Hits and misses for romantics

Movie adaptations part II from Film Cynic Bronsyn Springer

Romantic comedies have been given the not-so-complimentary, but perhaps deserved, nickname “chick flick.” When men crave cinematic titillation, they’re generally inclined toward speeding cars, gun fights, and various other helpings of machismo, with a requisite dish of buxom young female on the side. Often women want more emotion, they want to identify with the characters, and they want to believe that a single kiss really can lead to a happily ever-after.

This is a broad generalization, I realize. I know at least one man who never misses a Meg Ryan flick and I know women who find a butt-kicking more entertaining than a passionate embrace. Stereotypes, however, always contain a grain of truth and romantic comedies are often fairy tales for big girls. I admit to spiting my cynical nature with the occasional teary-eyed romance movie, particularly when accompanied by a few girlfriends and a bottle of Pinot Grigio.

When it comes to books, I want to make a clear distinction between a romantic novel and romance novels with their heaving bosoms and rippling muscles: I stay far away from any book with a cover that displays Fabio, a Harlequin logo, or a woman in full swoon. The book-to-film adaptations I’m going to talk about here are stories that rely on romance the way reality shows rely on spin.

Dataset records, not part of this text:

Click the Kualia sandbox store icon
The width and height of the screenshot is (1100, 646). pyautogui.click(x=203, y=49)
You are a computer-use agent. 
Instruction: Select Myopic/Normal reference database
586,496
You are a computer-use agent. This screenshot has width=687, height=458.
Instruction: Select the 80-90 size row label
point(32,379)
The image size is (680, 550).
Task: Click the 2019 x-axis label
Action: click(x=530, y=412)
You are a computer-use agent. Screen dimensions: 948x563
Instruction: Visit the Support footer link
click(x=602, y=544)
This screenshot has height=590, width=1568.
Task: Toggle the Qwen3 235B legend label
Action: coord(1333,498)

One of my favorite adaptations is “Bridget Jones’s Diary.” Despite the initial controversy about casting an American actress to play a quintessential English woman, Renee Zellwegger is the embodiment of Bridget Jones. Her insecure, chain smoking, chronic dieting, love seeking 30-something woman hit a note of familiarity that hadn’t been felt since learning that men are from Mars and women are from Venus. What makes this movie really click, though, is the writing. It doesn’t feel like an adaptation. It captures all the humor and heart of the book, yet stands on its own two feet and adds just the right touches that make it satisfying to watch again and again. And the chemistry between the romantic leads is hotter than a Tijuana parking lot in August.

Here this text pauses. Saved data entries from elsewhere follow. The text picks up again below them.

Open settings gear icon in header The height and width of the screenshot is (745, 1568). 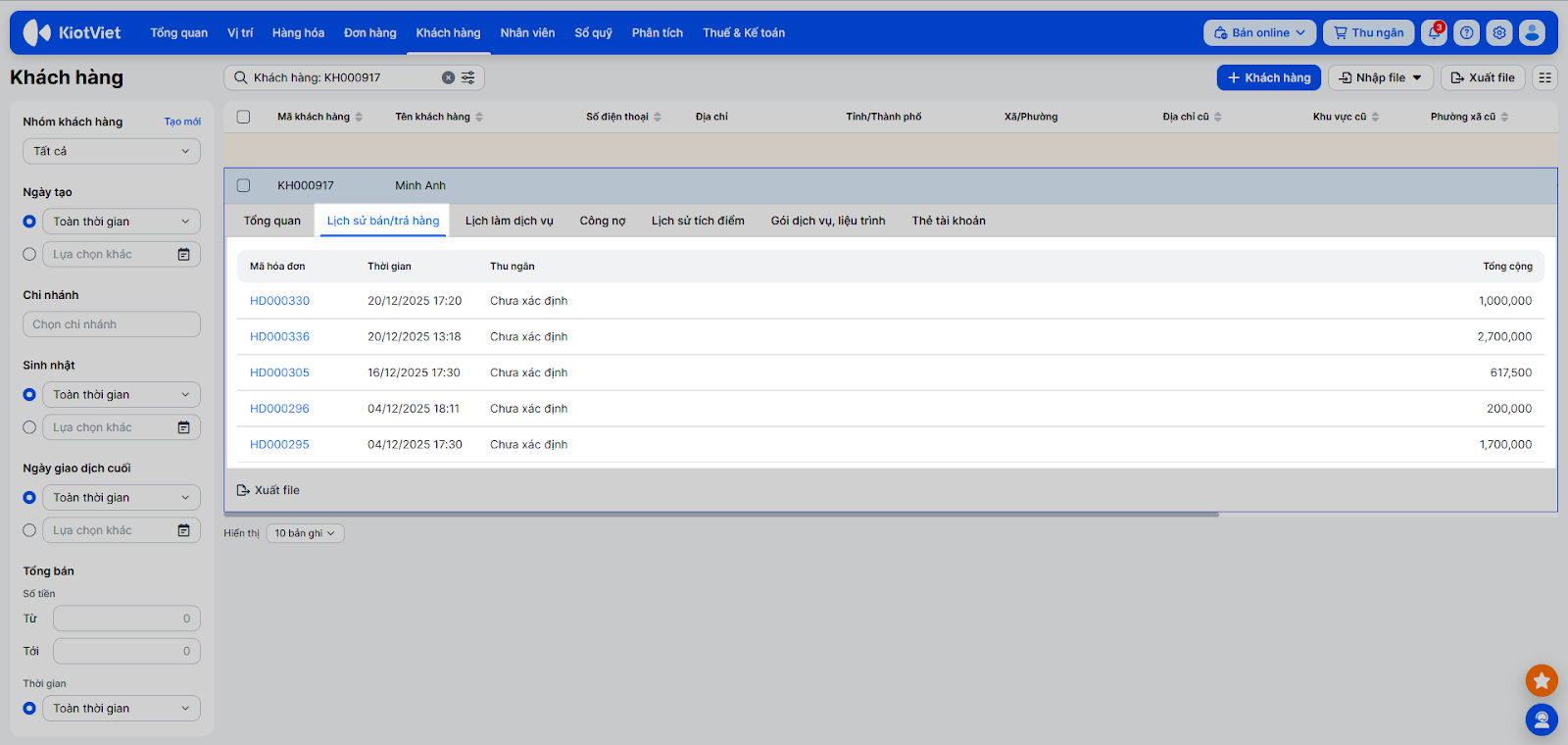[1498, 33]
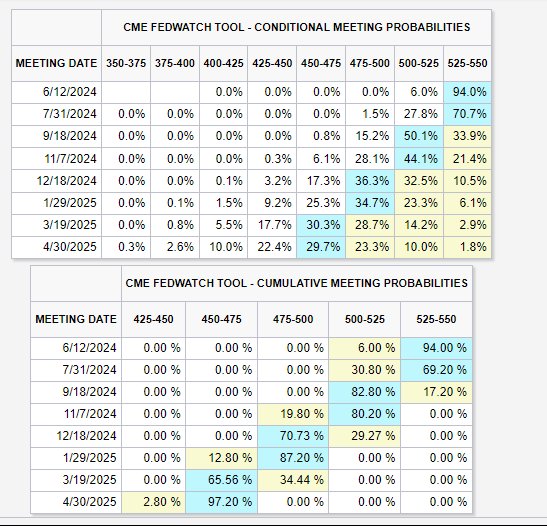Click the 94.0% cell for 6/12/2024 conditional
This screenshot has width=547, height=526.
point(467,92)
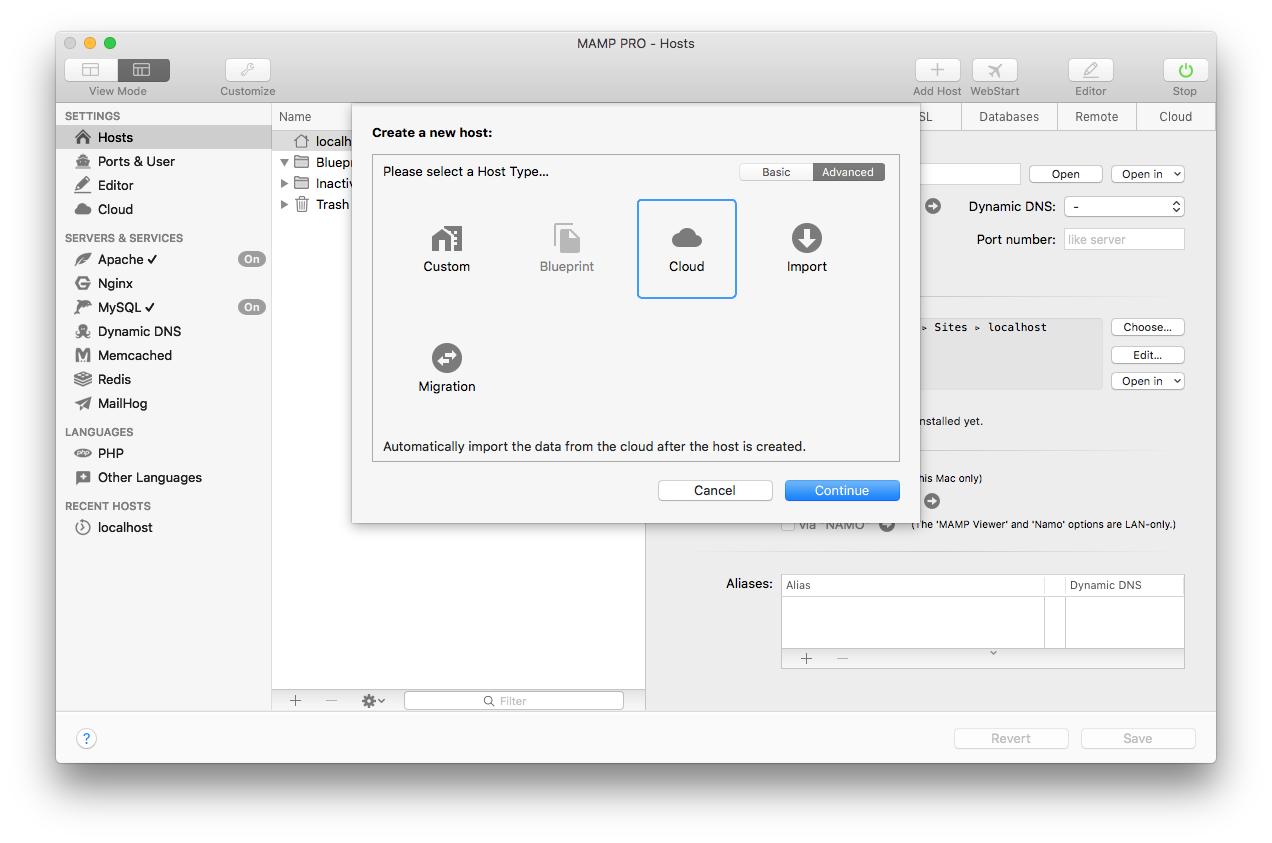Cancel the new host dialog
The width and height of the screenshot is (1272, 843).
coord(715,490)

It’s too bad “Bridget Jones and the Edge of Reason” feels like one of those Disney sequels that go straight to video and are only seen by kids whose parents can’t bear to watch “The Lion King” for the four-hundredth time. The magic died faster the Pamela Anderson’s third marriage. Read the sequel, but watch the original.

Jane Austen is probably the most frequently adapted author second only to William Shakespeare. The BBC cranks out a new Austen mini-series every other year. Most of these adaptations I can do without, but I have a deep fondness for 1995’s “Sense and Sensibility.” It’s about two young women robbed of their inheritance and unable to earn a living due to their lack of testosterone.

Emma Thompson wrote the adapted screenplay and managed to make a potentially schmaltzy story witty and real.

Emma’s Elinor and Kate Winslet’s Marianne are sisters who harbor dreams of marriage to men in their lives. But more importantly, it’s about how these sisters, one a realist the other a romantic, teach one another how to cope with love and loss. It’s a story that could have easily become a melodrama, yet it’s a masterpiece of understated acting with each expression conveying a thousand words.

It’s worth noting that Gemma Jones plays the main characters’ mother in both of these movies and this consummate English comedienne plays no small part in each film’s success.

“Cinderella” has been adapted so many times that it wouldn’t surprise me to find a troupe of retired arsonists performing the story through interpretive fire dance. In my opinion, there are only two versions of “Cinderella” worth watching: the Disney classic and “Glass Slipper,” a 1955 version with Leslie Caron.

Despite mostly positive reviews, I’d rather spend two hours plucking my leg hairs one by one than watch 1998’s “Ever After: A Cinderella Story” with Drew Barrymore. It takes a classic fairy tale and exchanges the magic wand for a pointed stick.

The story is set in 16th century France and the fairy godmother has become Leonardo da Vinci spouting romantic prose. Cinderella, or Danielle as she is named in this flick, is a feminist out to save the poor, downtrodden masses and Drew plays her in a contradictory way, biting her lip in coy flirtation in one scene then hauling the prince over her back in the next. Frankly, I take issue with any movie populated by French people speaking poorly accented English. And I doubt da Vinci would be thrilled over his portrayal as an advisor to the lovelorn. The movie’s main flaw is its unevenness. Is it a fairy tale, a spoof, or a romantic comedy? It’s all three…at different times. But, hey, at least it’s not that Hilary Duff monstrosity “A Cinderella Story.” I haven’t actually seen that one, as I’ve heard that an unanesthetized tooth extraction would be less painful.